INSTRUCTIONS FOR THE TASK:
Please rewrite the rows starting with the line that contains "You are a GUI" and going on through the line that contains "Task: Click on", swapping "action" for "step" and keeping everything else the same.
......
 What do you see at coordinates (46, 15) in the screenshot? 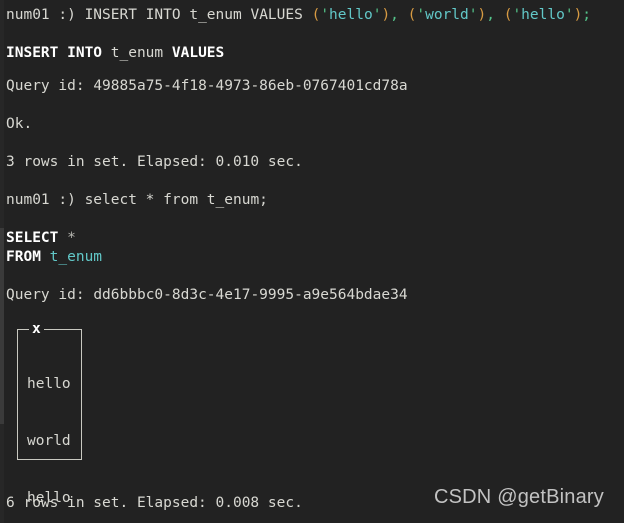
I see `shell-prompt: num01 :)` at bounding box center [46, 15].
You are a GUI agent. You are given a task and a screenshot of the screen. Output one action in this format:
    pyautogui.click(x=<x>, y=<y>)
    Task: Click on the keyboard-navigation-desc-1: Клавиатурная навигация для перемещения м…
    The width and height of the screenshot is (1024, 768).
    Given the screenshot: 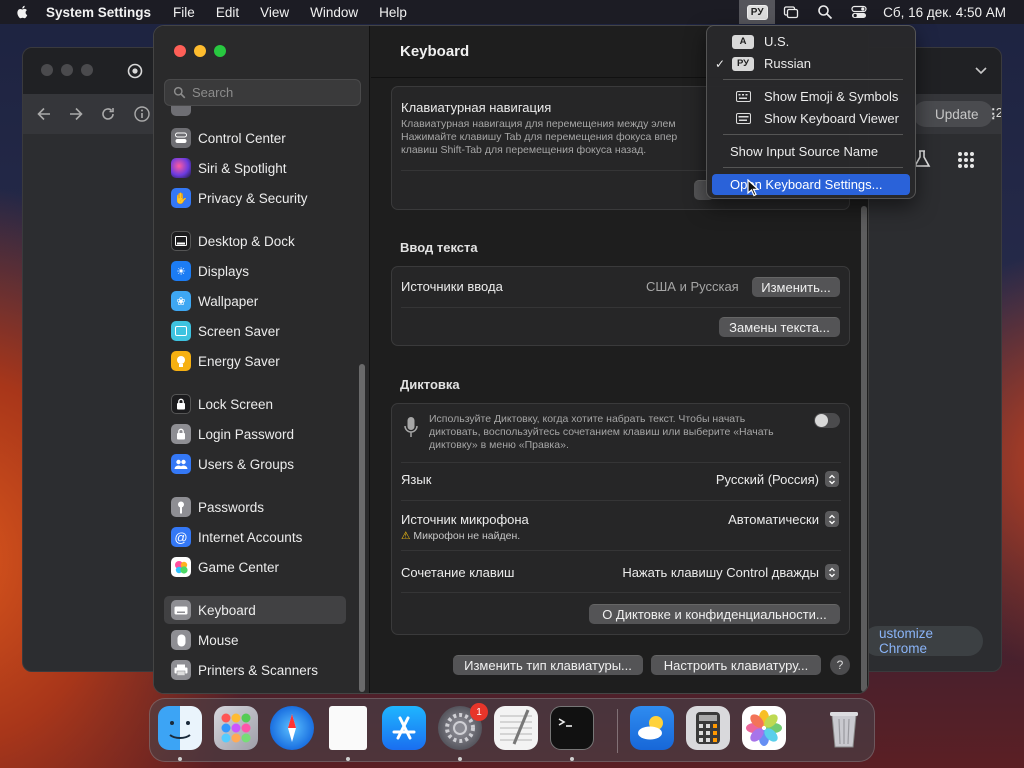 What is the action you would take?
    pyautogui.click(x=538, y=124)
......
OUTPUT OF THE EXERCISE:
You are a GUI agent. You are given a task and a screenshot of the screen. Output one step in this format:
    pyautogui.click(x=<x>, y=<y>)
    Task: Click on the keyboard-navigation-desc-1: Клавиатурная навигация для перемещения м…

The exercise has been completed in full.